WCAG Perceivable
This study session focused on the Perceivable goals outlined in the WCAG, and followed Day 2 & Day 3 of the 100 Days of A11y blog.
Summary
Being "perceivable" is defined as: information and user interface components must be presentable to users in ways they can perceive.
Applied to web content, that means any and all content should be "visible" regardless of assistive technologies, user preferences for text sizes, written vs audio vs video preferences, color settings, and screen size/zoom (also closely relates to the robust principle).
At first this seems fairly obvious, but it's easy to miss certain considerations if you don't run into them regularly. As an ideal, for example, with any embedded video, you should provide at the very least captioning on the video. To take it a step further, a downloadable transcript would allow someone who may read faster than can listen the ability to read at their own preferred pace, or get the same information from the video if they were without internet connection. Including an option or additional video resource for those who prefer to use sign language takes it even further.
No information should be removed from the user because of their prefered method of interaction, and to a greater extent the quality of experience when interacting with that information should not be degraded either.
I learned the difference between captioning and audio description, which really drove home for me what considerations need to be taken into account when trying to provide the same experience and accommodate to alternative methods. Captions are the text being spoken in a video, and include cues about other noises or inflections and emphases to help you understand context without hearing it. Audio descriptions include a narrator describing the actions that are happening that have no audio to translate into captions.
I found a video on Youtube that was a great example, and it reminded me of the soundification topic that I heard about during the AccessU conference earlier this summer. Using alternative means to increase the quality of information outside the original format.
Practice Site
Based on the perceivable principle, I focused on the 1.3 Adaptable guideline. I decided to skip adding any examples of text alternatives for time based media for now.

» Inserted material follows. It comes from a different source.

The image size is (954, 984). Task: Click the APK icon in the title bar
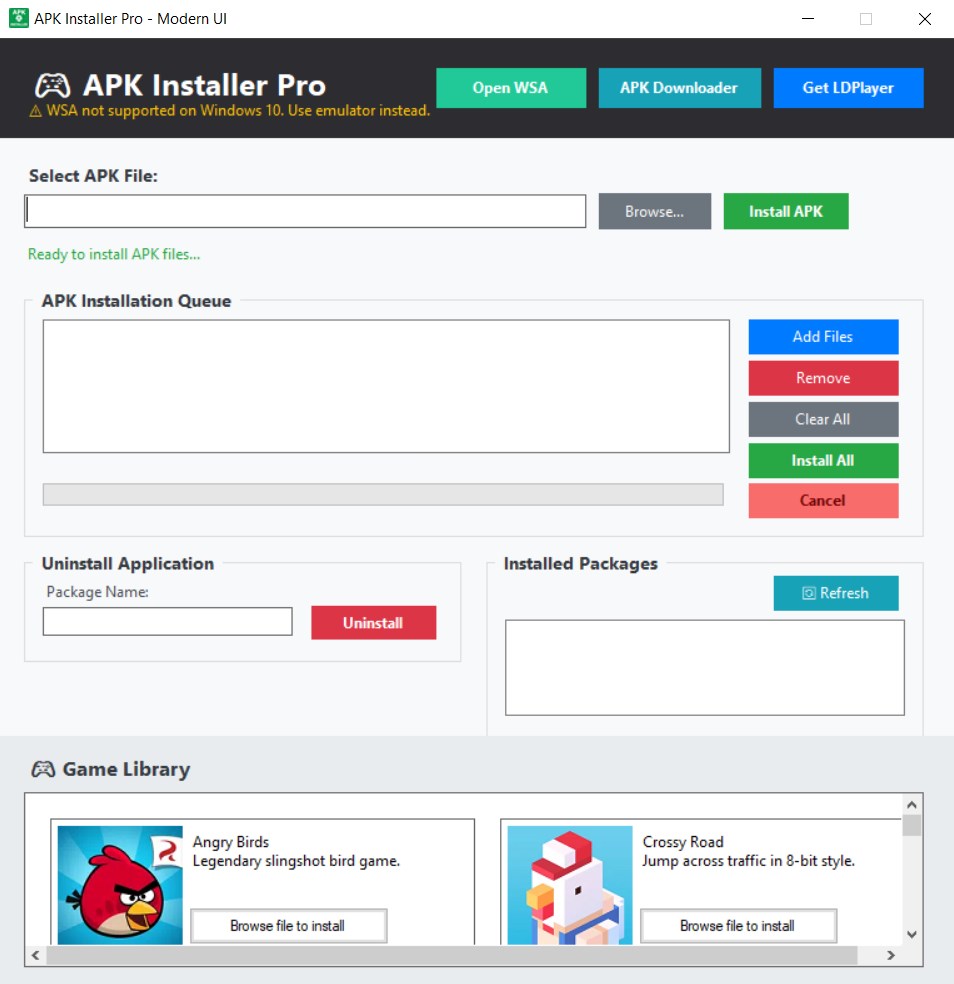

I added the following sufficient techniques to the practice site:
- created landmarks and regions and included the appropriate ARIA
- ARIA11, ARIA12, ARIA13, ARIA20
- Includes the following HTML-related techniques: G115, H48, H49
- Additionally I spent far more time than I'd like to admit tweaking and setting up my FTP and hosting for the practice site and completely pausing my progress through the Deque prep course modules
I'm anticipating that as I go through and complete the third module in the Deque prep course on Semantic Structure and Navigation, I'll update what I've added on the practice site with what I've learned and improve on it.